▸ **What you have to do**: Nothing except the pictures should be left out when you reproduce the listing exactly.

Data below:

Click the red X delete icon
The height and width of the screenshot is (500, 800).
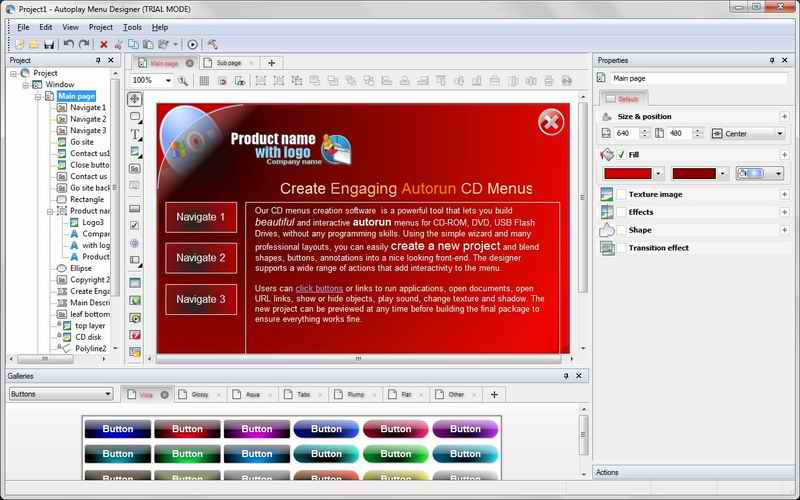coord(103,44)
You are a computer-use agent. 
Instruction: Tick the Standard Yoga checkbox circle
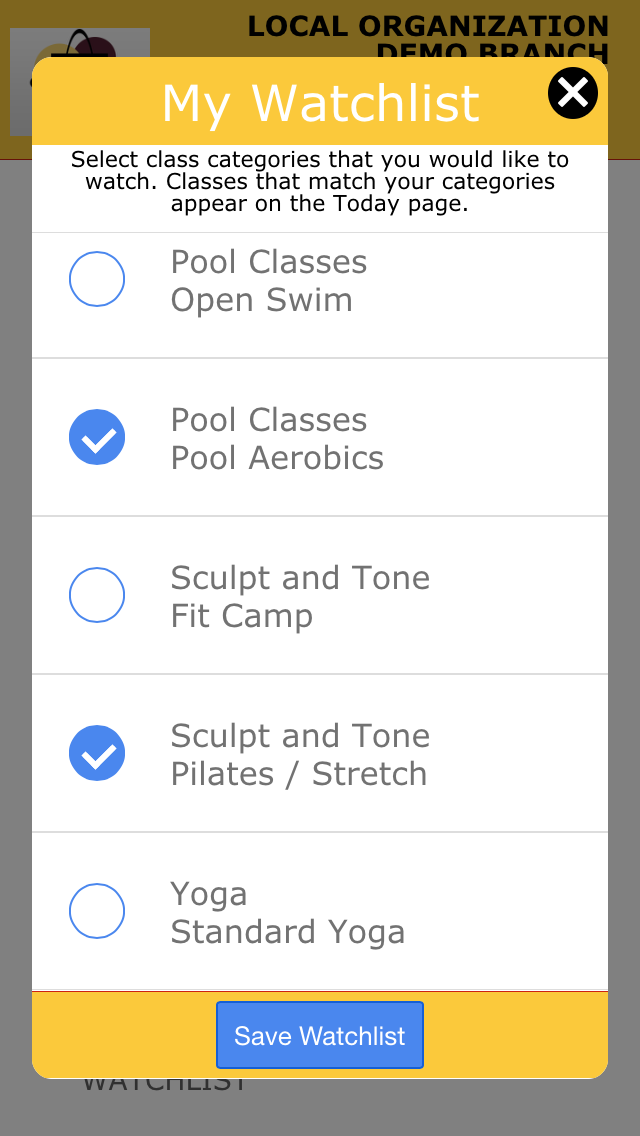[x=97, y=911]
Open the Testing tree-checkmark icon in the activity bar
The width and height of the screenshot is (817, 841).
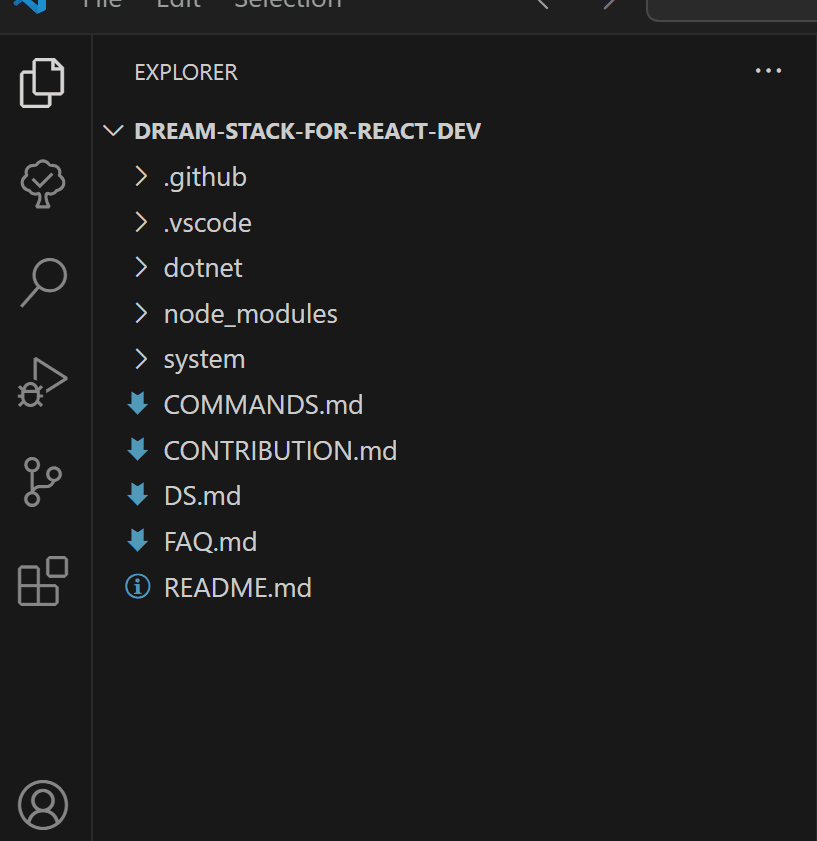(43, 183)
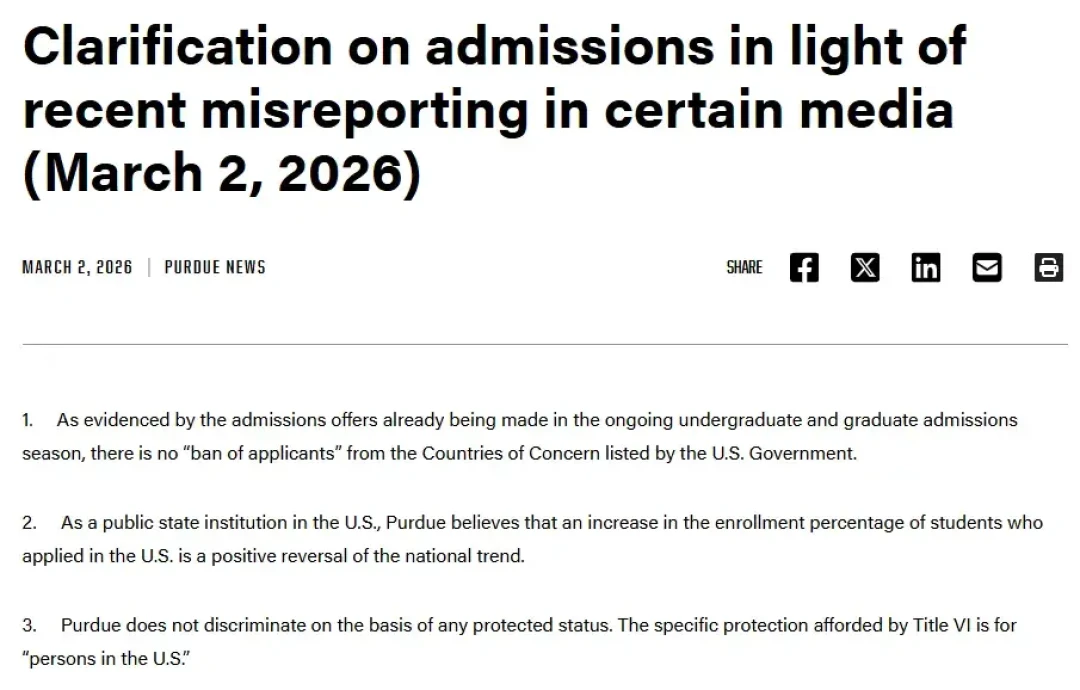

End of Data.

▸ **Problem solution**:
Click the red X delete icon
The height and width of the screenshot is (500, 800).
coord(103,44)
You are a computer-use agent. 
Instruction: Tick the Standard Yoga checkbox circle
[x=97, y=911]
Open the Testing tree-checkmark icon in the activity bar
The width and height of the screenshot is (817, 841).
(43, 183)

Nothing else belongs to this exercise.